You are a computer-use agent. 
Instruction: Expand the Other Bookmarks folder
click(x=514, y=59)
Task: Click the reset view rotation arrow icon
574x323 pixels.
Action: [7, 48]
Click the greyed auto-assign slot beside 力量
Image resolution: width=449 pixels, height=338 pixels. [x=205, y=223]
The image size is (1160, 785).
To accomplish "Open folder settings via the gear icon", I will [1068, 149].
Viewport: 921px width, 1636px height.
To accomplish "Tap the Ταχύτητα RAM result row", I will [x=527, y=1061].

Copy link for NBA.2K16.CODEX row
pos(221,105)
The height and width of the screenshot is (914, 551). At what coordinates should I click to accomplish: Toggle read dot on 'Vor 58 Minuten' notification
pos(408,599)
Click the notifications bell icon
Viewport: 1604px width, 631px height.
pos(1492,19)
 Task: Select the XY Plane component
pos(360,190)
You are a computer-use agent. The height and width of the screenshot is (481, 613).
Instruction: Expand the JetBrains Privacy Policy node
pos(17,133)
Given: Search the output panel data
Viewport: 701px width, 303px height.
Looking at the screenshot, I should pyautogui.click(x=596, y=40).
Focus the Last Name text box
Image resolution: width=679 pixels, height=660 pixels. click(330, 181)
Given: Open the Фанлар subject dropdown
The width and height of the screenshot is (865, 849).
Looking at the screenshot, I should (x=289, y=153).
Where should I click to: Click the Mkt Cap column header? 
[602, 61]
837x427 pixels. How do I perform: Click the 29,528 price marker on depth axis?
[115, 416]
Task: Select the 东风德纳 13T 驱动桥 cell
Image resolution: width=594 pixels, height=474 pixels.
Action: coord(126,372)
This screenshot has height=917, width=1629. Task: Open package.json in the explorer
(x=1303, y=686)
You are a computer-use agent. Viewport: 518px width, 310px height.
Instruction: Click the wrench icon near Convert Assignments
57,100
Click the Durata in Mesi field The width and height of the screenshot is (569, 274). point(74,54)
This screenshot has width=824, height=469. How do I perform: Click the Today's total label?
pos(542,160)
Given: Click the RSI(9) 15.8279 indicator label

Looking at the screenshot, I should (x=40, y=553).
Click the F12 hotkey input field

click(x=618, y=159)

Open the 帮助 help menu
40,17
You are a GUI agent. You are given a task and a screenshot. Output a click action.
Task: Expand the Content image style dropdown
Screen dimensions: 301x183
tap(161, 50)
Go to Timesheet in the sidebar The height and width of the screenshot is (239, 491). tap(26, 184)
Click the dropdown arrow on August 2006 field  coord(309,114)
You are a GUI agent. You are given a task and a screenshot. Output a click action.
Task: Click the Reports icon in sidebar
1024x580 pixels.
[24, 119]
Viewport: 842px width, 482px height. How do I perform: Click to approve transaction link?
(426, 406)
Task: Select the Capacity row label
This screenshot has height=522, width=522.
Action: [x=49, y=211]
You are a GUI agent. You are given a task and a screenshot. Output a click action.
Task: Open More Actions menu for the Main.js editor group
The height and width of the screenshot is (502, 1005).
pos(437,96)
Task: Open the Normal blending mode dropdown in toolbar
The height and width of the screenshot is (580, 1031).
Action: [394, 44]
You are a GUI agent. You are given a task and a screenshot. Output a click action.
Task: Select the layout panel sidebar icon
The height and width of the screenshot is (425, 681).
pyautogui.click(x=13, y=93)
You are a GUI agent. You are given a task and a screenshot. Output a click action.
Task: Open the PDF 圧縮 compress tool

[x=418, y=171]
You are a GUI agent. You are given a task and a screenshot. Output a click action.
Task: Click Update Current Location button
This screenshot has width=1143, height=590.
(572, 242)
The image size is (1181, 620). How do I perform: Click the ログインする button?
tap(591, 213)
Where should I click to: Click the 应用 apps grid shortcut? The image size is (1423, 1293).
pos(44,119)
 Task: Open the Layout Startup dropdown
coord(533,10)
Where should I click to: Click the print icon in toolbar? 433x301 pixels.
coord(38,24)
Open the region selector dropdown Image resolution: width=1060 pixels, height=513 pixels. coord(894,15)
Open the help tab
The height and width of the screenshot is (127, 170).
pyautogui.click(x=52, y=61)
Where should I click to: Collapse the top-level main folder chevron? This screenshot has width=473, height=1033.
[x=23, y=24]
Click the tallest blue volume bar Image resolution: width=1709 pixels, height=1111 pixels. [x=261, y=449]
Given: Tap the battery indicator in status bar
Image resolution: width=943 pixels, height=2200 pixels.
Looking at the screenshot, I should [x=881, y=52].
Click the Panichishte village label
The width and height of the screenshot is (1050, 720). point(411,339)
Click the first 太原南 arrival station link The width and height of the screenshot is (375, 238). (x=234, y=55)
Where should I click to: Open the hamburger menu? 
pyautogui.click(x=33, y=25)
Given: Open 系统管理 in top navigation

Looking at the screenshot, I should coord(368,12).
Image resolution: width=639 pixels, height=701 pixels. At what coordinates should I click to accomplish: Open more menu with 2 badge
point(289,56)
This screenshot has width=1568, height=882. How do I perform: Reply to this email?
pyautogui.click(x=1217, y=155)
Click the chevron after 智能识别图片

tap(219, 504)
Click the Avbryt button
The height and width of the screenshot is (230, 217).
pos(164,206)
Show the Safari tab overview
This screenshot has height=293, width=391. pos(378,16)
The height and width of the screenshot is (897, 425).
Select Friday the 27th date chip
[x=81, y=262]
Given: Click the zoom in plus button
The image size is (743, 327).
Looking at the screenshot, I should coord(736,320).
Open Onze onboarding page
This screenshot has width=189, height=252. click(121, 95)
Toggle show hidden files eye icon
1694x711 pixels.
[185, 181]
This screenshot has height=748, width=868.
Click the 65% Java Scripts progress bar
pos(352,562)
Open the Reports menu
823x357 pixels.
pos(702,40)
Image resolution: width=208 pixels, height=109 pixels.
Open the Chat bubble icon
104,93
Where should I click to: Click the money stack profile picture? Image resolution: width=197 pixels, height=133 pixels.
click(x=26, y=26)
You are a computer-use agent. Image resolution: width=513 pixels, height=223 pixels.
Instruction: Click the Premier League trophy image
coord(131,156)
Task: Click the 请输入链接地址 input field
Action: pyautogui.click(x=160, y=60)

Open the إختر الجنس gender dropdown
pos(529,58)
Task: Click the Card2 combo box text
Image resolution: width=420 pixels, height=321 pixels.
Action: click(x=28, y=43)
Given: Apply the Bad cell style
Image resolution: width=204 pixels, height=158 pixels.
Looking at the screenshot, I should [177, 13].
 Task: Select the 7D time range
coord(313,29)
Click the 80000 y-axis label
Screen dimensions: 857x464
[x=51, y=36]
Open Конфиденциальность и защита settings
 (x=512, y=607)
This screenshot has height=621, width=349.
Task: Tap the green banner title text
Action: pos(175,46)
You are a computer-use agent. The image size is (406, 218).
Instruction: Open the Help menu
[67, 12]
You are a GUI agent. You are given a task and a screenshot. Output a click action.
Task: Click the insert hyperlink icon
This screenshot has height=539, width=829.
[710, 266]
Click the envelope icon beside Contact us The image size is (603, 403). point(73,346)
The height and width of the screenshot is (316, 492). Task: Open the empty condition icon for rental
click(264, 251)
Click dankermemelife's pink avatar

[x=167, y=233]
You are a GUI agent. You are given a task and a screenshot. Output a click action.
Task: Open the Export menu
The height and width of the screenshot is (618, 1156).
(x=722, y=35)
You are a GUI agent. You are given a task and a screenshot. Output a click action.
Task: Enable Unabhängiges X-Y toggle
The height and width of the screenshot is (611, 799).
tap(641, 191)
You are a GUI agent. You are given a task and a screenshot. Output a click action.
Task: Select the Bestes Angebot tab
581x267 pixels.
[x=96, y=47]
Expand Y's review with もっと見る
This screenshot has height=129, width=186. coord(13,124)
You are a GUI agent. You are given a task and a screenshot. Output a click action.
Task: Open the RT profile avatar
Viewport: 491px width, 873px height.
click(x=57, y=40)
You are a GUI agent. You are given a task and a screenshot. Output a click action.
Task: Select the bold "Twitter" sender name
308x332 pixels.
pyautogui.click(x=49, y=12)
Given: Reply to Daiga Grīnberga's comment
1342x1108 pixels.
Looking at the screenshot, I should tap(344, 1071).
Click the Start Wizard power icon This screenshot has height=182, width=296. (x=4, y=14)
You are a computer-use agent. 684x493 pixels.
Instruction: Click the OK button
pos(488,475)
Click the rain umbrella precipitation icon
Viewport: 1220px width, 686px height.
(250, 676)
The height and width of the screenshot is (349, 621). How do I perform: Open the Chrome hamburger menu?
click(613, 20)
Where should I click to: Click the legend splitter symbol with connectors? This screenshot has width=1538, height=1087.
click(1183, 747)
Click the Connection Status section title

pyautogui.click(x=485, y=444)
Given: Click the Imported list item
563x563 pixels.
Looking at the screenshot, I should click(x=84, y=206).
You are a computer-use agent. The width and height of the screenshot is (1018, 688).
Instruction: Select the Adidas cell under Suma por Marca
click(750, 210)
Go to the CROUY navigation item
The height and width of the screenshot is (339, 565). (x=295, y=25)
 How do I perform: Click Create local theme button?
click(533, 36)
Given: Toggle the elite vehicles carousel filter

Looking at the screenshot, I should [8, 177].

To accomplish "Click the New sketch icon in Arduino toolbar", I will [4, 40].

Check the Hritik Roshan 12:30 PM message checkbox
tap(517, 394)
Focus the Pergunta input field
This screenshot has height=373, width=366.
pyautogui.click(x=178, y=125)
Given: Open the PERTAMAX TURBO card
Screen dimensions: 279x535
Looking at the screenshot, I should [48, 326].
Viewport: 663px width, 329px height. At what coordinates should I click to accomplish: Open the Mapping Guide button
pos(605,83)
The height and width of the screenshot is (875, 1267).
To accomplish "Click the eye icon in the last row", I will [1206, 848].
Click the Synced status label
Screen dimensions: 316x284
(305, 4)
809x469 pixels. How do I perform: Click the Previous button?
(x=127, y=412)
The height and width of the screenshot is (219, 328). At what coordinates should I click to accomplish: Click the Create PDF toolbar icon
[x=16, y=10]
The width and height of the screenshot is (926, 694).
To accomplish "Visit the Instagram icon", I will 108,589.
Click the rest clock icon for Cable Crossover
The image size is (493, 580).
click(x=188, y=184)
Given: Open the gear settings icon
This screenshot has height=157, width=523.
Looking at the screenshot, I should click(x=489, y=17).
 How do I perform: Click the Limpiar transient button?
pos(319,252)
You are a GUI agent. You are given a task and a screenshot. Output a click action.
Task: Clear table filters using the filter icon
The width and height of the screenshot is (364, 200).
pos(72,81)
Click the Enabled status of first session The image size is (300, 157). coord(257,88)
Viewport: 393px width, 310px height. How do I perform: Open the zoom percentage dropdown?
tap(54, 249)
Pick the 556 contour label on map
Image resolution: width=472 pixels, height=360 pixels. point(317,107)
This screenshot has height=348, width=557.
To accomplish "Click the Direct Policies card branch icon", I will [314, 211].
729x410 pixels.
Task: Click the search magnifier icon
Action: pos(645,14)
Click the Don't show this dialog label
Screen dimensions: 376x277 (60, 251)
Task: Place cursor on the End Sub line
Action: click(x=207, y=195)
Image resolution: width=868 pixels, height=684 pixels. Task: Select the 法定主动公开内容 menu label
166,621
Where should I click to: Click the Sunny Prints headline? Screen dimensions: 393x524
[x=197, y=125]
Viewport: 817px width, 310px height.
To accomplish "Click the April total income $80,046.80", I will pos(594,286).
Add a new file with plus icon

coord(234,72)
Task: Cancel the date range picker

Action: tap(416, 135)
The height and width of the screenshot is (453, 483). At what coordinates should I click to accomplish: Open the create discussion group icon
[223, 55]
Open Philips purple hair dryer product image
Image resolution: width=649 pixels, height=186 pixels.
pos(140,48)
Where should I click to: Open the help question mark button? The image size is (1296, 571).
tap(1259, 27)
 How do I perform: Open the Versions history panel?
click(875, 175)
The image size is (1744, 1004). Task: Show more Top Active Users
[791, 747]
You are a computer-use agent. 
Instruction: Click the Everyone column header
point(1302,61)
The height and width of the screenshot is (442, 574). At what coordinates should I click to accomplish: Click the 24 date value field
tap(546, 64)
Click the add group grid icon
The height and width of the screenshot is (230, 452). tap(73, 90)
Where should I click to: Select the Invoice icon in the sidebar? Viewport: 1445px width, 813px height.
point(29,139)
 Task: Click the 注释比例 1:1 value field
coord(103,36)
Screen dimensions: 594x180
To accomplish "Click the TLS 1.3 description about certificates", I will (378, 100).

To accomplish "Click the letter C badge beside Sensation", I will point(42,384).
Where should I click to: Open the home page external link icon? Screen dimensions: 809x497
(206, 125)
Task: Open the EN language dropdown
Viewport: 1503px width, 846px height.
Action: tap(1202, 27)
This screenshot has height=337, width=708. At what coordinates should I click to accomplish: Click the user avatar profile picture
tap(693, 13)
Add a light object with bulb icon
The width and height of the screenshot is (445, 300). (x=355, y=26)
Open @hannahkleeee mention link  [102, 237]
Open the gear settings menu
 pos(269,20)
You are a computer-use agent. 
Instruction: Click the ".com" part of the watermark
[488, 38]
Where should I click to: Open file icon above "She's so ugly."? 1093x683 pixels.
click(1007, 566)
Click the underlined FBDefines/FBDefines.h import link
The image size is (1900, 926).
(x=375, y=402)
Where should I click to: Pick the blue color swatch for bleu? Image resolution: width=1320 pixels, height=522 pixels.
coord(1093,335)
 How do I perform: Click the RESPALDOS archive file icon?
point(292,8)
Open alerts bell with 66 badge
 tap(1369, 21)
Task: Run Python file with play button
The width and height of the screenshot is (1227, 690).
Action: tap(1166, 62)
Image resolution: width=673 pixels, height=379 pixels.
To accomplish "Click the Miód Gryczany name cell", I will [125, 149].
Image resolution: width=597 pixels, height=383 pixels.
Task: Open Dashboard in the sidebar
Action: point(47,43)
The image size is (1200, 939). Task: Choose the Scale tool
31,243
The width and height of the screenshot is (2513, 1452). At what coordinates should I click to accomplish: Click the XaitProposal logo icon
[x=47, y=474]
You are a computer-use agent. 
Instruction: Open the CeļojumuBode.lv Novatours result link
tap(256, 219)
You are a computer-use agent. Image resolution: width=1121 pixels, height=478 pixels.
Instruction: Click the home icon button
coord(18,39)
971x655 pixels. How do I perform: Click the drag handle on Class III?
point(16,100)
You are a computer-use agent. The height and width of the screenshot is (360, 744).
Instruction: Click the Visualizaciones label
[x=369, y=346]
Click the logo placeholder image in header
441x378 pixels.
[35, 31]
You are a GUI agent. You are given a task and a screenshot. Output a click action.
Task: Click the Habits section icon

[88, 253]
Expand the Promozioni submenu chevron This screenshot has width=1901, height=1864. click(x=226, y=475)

====================

| YOUR GOAL |
Copy out the material verbatim from the line with "Click the Start" to the line with "Looking at the screenshot, I should click(x=84, y=206).", both included.

| RESULT FOR THIS EXERCISE |
Click the Start Wizard power icon This screenshot has height=182, width=296. (x=4, y=14)
You are a computer-use agent. 684x493 pixels.
Instruction: Click the OK button
pos(488,475)
Click the rain umbrella precipitation icon
Viewport: 1220px width, 686px height.
(250, 676)
The height and width of the screenshot is (349, 621). How do I perform: Open the Chrome hamburger menu?
click(613, 20)
Where should I click to: Click the legend splitter symbol with connectors? This screenshot has width=1538, height=1087.
click(1183, 747)
Click the Connection Status section title

pyautogui.click(x=485, y=444)
Given: Click the Imported list item
563x563 pixels.
Looking at the screenshot, I should click(x=84, y=206).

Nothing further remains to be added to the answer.